** DATA FOR THE TASK **
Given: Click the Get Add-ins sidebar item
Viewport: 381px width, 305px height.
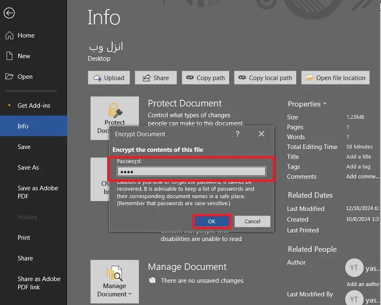Looking at the screenshot, I should pos(34,105).
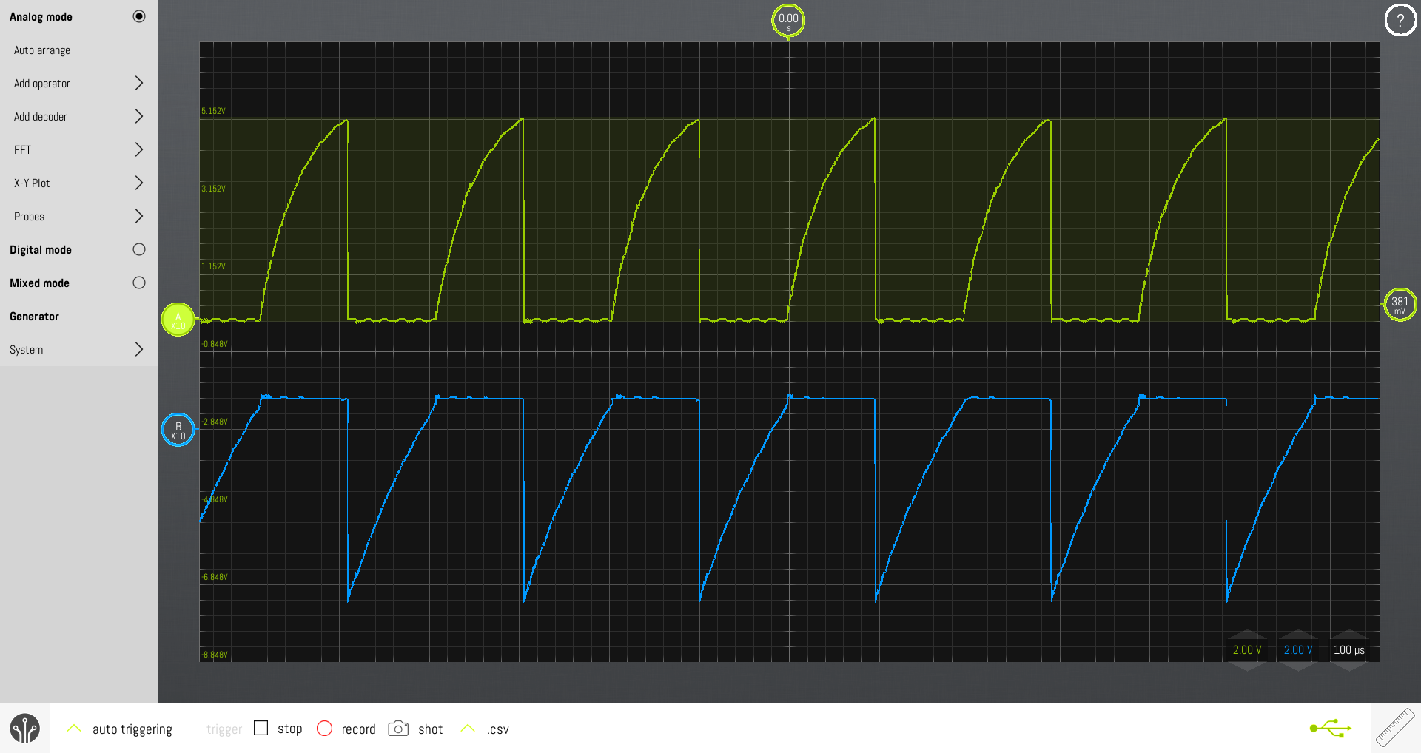Screen dimensions: 1421x753
Task: Click the help question mark icon
Action: (1400, 20)
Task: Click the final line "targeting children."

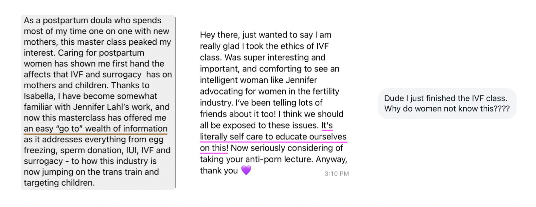Action: tap(59, 183)
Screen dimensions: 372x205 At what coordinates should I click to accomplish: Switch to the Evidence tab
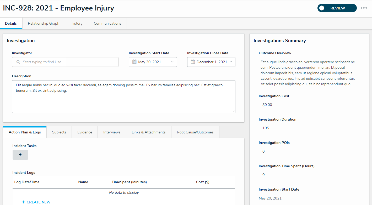point(85,132)
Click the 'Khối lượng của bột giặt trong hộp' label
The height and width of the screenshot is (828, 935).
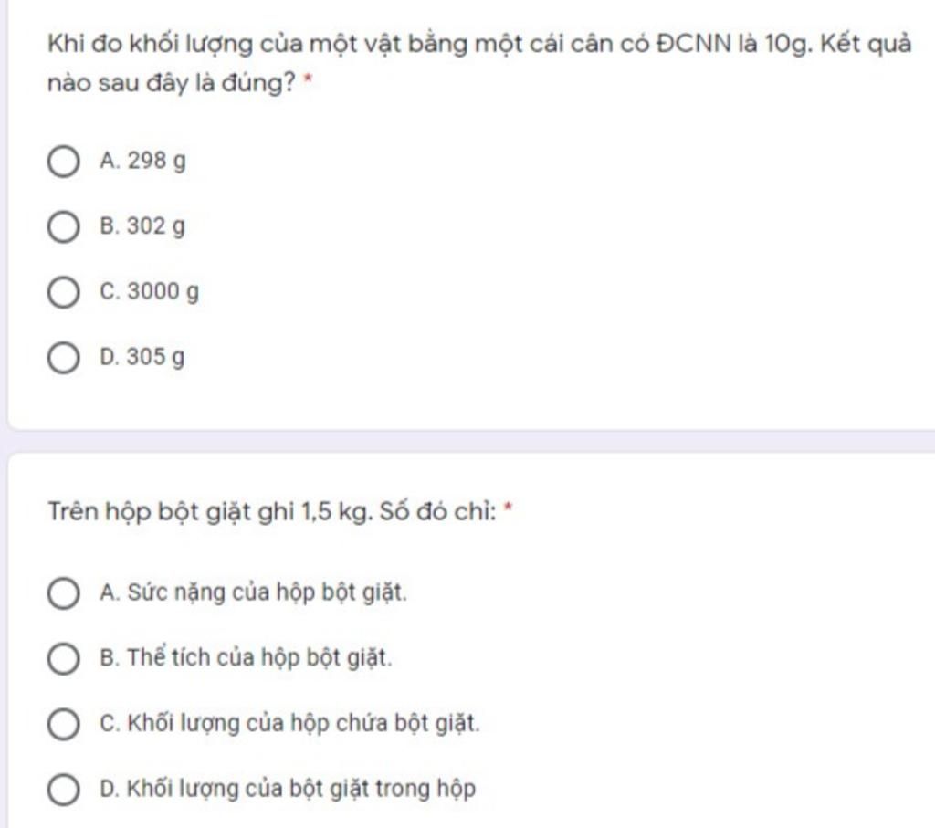coord(301,790)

** WORK INSTRUCTIONS **
In the records above, find the line that contains "Click the 'Khối", then write it out along with every line after it, exactly, through the last one. Leave the pictures out.

** TASK SOLUTION **
Click the 'Khối lượng của bột giặt trong hộp' label
The height and width of the screenshot is (828, 935).
coord(301,790)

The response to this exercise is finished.